Silvia Tripodi, una poesia inedita, nota critica di Marco Furia

Un’empatica analisi

 

I primi due versi della poesia di Silvia Tripodi

“Facendo della sua stessa forma

forma altra che uguale a sé sempre si conforma”

si riferiscono, in maniera palese, al concetto di “forma”, ponendo in essere un’articolata pronuncia in cui il lettore si trova quasi imprigionato.

Ma simile verbale prigione allarga subito le sue sbarre e permette di gettare lo sguardo su un ampio spazio poetico di cui, tuttavia

“l’occhio non distingue che una parte”.

Il dire della poetessa cattura la nostra attenzione e noi non possiamo fare a meno di sentirci circondati dalla sua intensa persistenza.

Ci accorgiamo, così, che la stringatezza del testo è in grado di assumere dimensioni immense, tali da comprendere la nostra intera esistenza: siamo lì, tra quelle parole, non possiamo prescindere da esse, eppure avvertiamo di essere a contatto con qualcosa d’infinitamente esteso.

Non si tratta, nel caso di Silvia, di un misterioso incantesimo, bensì di una genuina vena poetica perfettamente in grado d’inserire nei suoi grumi idiomatici l’intero universo lasciandolo intatto.

Non siamo ottenebrati né estasiati, piuttosto siamo indotti a mantenere ben alto il livello della vigilanza poiché i lineamenti linguistici proposti c’invitano a cercare risposte.

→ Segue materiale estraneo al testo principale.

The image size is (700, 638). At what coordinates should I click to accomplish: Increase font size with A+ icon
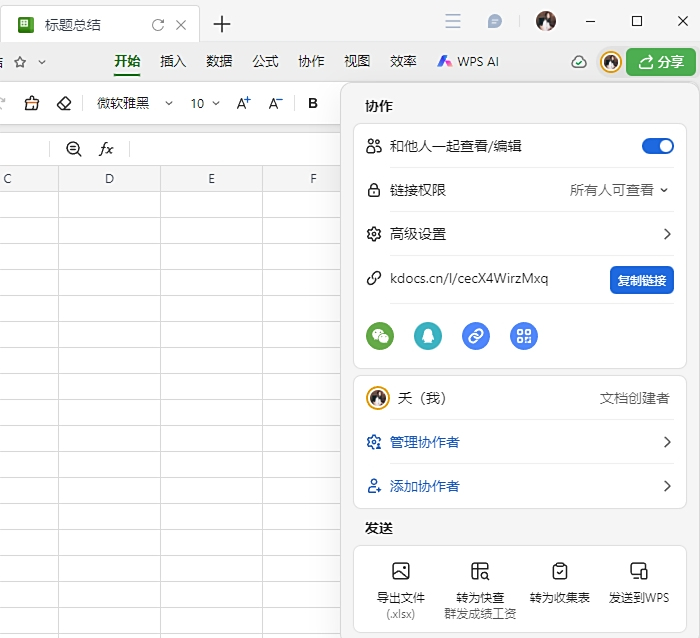point(244,103)
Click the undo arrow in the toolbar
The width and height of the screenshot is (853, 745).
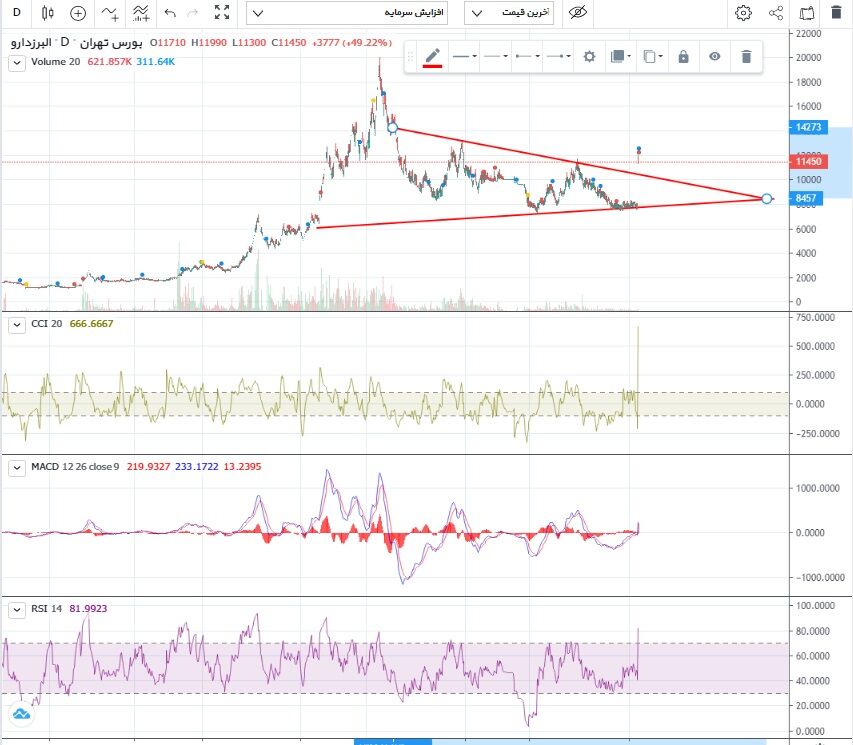click(x=169, y=13)
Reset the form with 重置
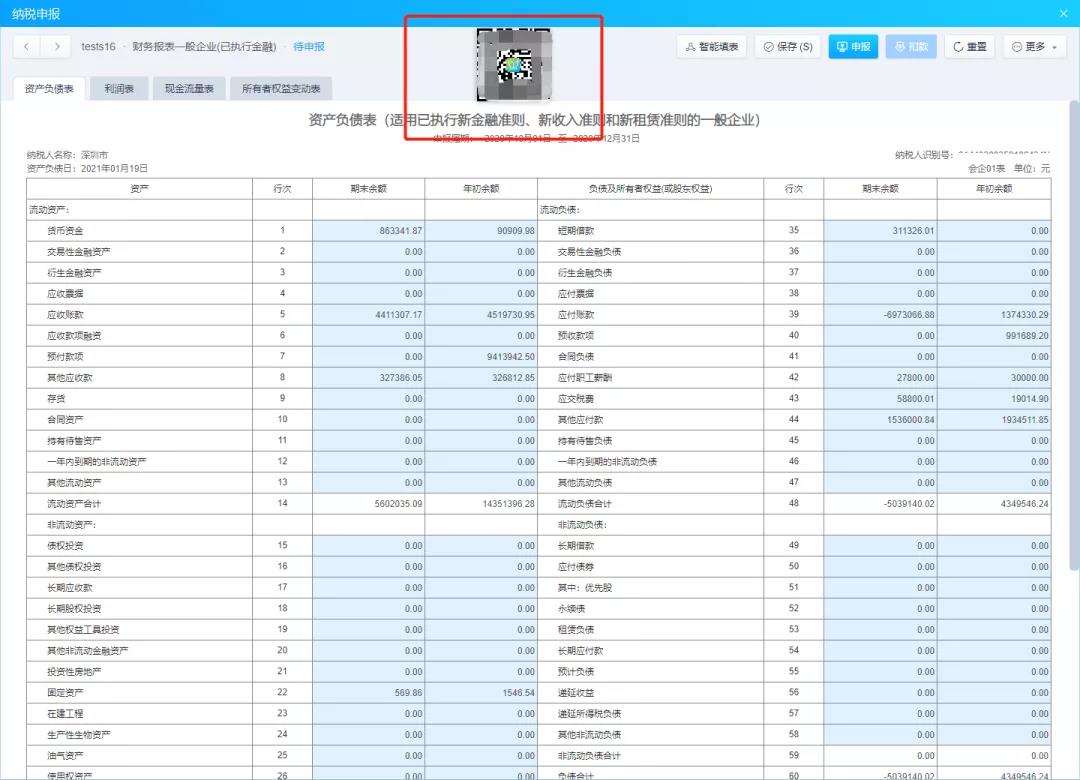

“l’analisi ora è cosa decisiva”

dice la poetessa indicando la via di una comprensione che non riguarda soltanto i suoi versi.

 

Se il destino dell’uomo è conoscere, ogni vera conoscenza – suggerisce l’autrice – non consiste nel mero uso di fredde grammatiche, bensì in quell’intelligenza del vivere fondata sull’illuminante coinvolgimento.

Da qui, l’importanza dell’ “alga appiattita”, della “lunghezza esatta”, dell’ “intenzione”, ossia di un essere che aspira assiduamente a un sempre più compiuto esserci.

Anche in virtù del lavoro dei poeti, senza dubbio. (m. f.)

 

 

***

Facendo della sua stessa forma

forma altra che uguale a sé sempre si conforma

uguale, diseguale, unica e doppia

l'occhio non distingue che una parte

di quello spazio non umano sempre fisso alle mani.

Da una prospettiva compiuta in uno scatto

l'analisi ora è cosa decisiva,

l'alga appiattita, lunghezza esatta dello stare

dell'intenzione al verso.

 

 

Silvia Tripodi (1974). Vive e lavora a Palermo. Laureata in Architettura, è educatrice presso un istituto statale. Si è occupata di fotografia e nel 2010 alcuni suoi lavori sono stati esposti a Roma in una mostra organizzata dai redattori della rivista Tutto Digitale. Ha partecipato alla sesta edizione RicercaBo 2013 (laboratorio di nuove scritture - San Lazzaro di Savena); alcuni suoi testi sono stati inseriti sul sito GAMMM tra il 2013 e il 2014; ha collaborato al "progetto Gianni Toti - Totilogia" su Floema; sue poesie sono state inserite nella rivista “l’immaginazione” (marzo-aprile 2014). Collabora ai blog eexxiitt e transcriptiones. Il suo blog è partage du sensible.